> _Exercise objective_
Give back each line of the data exactly.
#### Provided information
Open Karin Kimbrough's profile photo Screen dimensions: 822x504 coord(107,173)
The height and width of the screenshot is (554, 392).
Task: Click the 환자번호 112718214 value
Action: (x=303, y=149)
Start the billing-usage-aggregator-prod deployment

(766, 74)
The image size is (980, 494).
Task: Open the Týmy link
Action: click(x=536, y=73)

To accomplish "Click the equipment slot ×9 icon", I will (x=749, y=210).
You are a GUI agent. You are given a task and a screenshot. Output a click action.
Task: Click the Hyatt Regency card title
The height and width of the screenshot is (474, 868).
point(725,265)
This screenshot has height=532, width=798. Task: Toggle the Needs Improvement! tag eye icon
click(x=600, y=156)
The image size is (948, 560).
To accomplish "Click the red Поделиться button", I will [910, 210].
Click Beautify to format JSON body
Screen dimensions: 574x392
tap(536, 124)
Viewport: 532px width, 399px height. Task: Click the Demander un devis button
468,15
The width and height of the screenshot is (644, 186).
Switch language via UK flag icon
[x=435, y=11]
########
> _Solution_
Open Karin Kimbrough's profile photo Screen dimensions: 822x504 coord(107,173)
The height and width of the screenshot is (554, 392).
Task: Click the 환자번호 112718214 value
Action: (x=303, y=149)
Start the billing-usage-aggregator-prod deployment

(766, 74)
The image size is (980, 494).
Task: Open the Týmy link
Action: click(x=536, y=73)

To accomplish "Click the equipment slot ×9 icon", I will (x=749, y=210).
You are a GUI agent. You are given a task and a screenshot. Output a click action.
Task: Click the Hyatt Regency card title
The height and width of the screenshot is (474, 868).
point(725,265)
This screenshot has height=532, width=798. Task: Toggle the Needs Improvement! tag eye icon
click(x=600, y=156)
The image size is (948, 560).
To accomplish "Click the red Поделиться button", I will [910, 210].
Click Beautify to format JSON body
Screen dimensions: 574x392
tap(536, 124)
Viewport: 532px width, 399px height. Task: Click the Demander un devis button
468,15
The width and height of the screenshot is (644, 186).
Switch language via UK flag icon
[x=435, y=11]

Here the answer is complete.